Unlike other laws that they passed by broad “debates” in tens of thousands of “assemblies” (like the recently approved Labor Code or the Guidelines for Economic and Social Policy, approved in 2010), the preliminary text was not published, much less discussed in any other agency than those mentioned. It is about a real “matter of State,” a key part for the bureaucracy’s plan of “bringing the economic model up to date,” of which, only now, having been approved, its details are beginning to be known. It constitutes the clearest attempt in the most recent decades to move forward in capitalist restoration under the auspices of the PCC.
Joining together with foreign capital
The new law has the stated aim of attracting direct investment of foreign capitals, it is speculated, of between 2 billion and 2.5 billion dollars annually. For this purpose, it expands and deepens the concessions that the previous 1995 law made, by giving big benefits and guarantees to capital. Taxes on profits are reduced from 30% to 15%, and a deferral of several years is offered to begin paying them. The tax on hiring the workforce, that was 20% of wages, is being eliminated. The inviolability of the investing firms’ ownership is guaranteed, except in case of a national emergency and previous payment of the corresponding compensation. The areas open to foreign investment are increased from tourism, mining and oil, to the entire national economy, excluding only healthcare, education and defense. Free export and import without the state’s intervention is guaranteed, definitively breaking control over foreign trade.

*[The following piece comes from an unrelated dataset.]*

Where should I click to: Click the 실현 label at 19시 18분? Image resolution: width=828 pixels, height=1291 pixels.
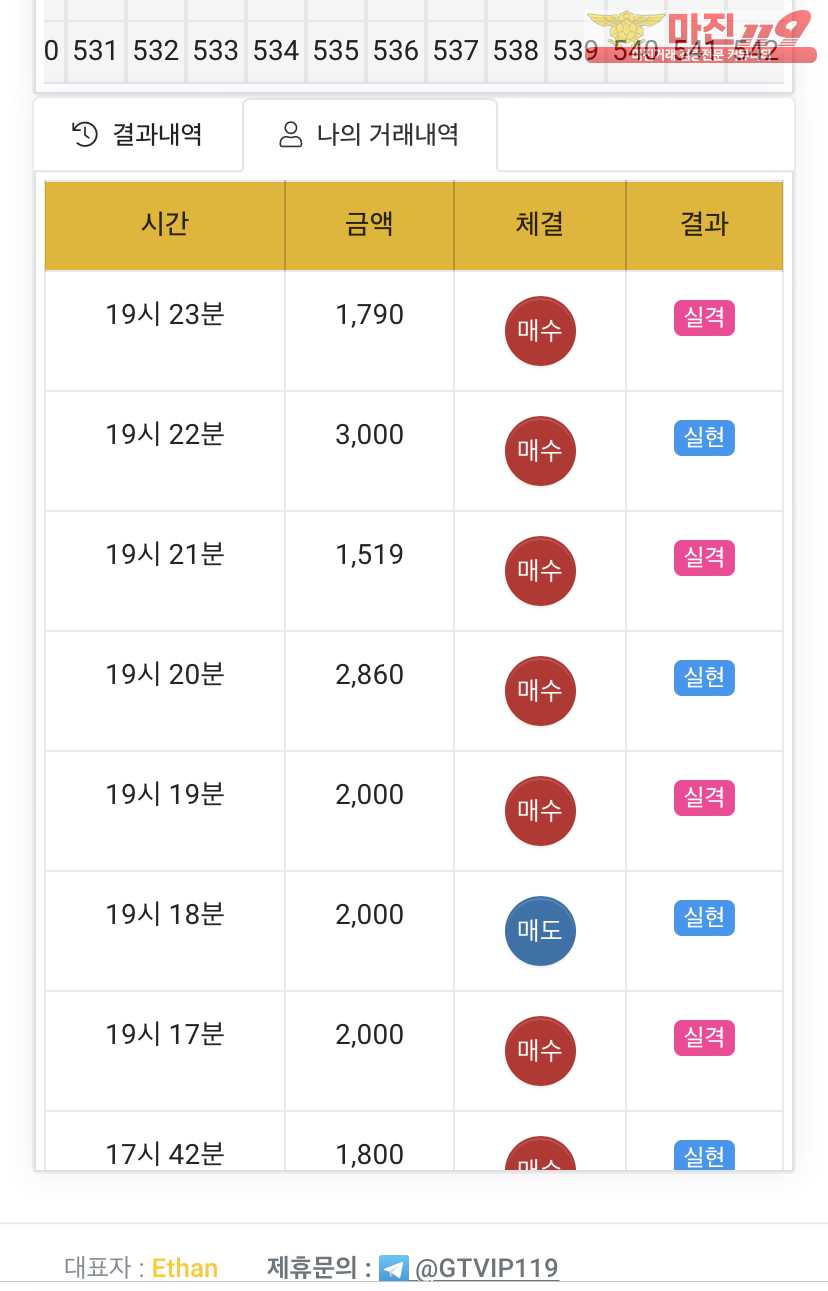704,918
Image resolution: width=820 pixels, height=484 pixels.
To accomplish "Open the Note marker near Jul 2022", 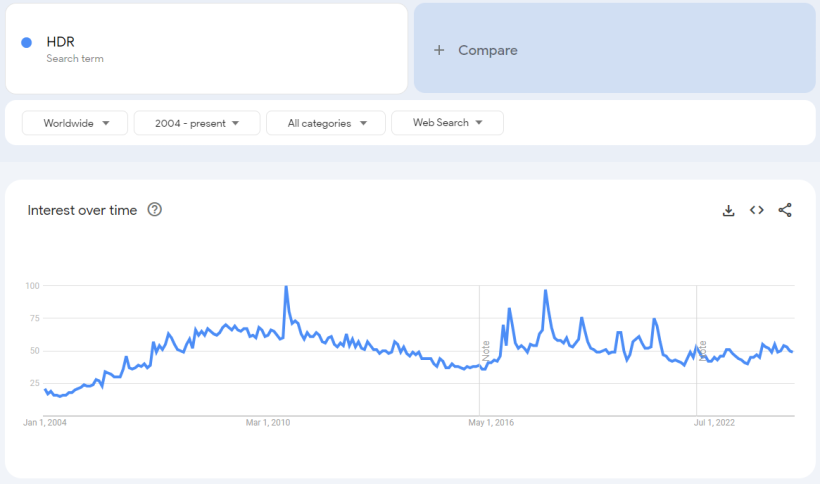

As we said, the complete text of the law is not yet known, and it will be necessary to see how it is regulated and how it will really be applied, but everything indicates that, unlike the form that spread during the 1990’s of mixed enterprises (51% state property), the establishment of 100% foreign capital enterprises (which already figured in the 1995 text, but was never applied), will also be permitted. It is particularly expected that there will be strong investments in Cuban agriculture, where Brazil already has big business ventures undergoing expansion, like soybeans, dairy products, poultry farming and other food categories where Cuba has extremely low productivity, despite the reforms it has applied, and it must import 80% of the foods it consumes.
A key part of the plan and a sign of what is to come, is the new deep water port of Mariel, 50 kilometers from Havana, that involved an investment of 850 million dollars, financed mainly by Brazil (75% through the BNDES and the rest contributed by the Cuban state). This port, with a exceptional location in the Caribbean, at the entrance to the Gulf of Mexico and near the Panama Canal (that is under an expansion plan), will be the capital of a broad free trade area, managed 100% by the Singapore Port Authority monopoly. The model tries to copy the case of China, that in the 1970’s opened up areas of this type and expanded them in the 1990’s, and they were the basis of the capitalist restoration in the Asian giant. In short, Mariel aims at becoming a big commercial and industrial center, free of taxes for the foreign capitals that will be able to take advantage of the low-cost and trained Cuban workforce.
The bureaucracy is keeping power and trying to legalize and extend its business deals
Another key point that the new law introduces is the possibility for “individuals and legal entities” to participate in the foreign investments, that is, Cuban firms or banks, whether residing on Cuban soil or not. That opens the gates for businessmen from the powerful “Cuban exiles,” mainly in Miami, that in the last year have been strengthening their ties with the Island after the reform of the Cuban Migration Law approved in January, 2013, to invest.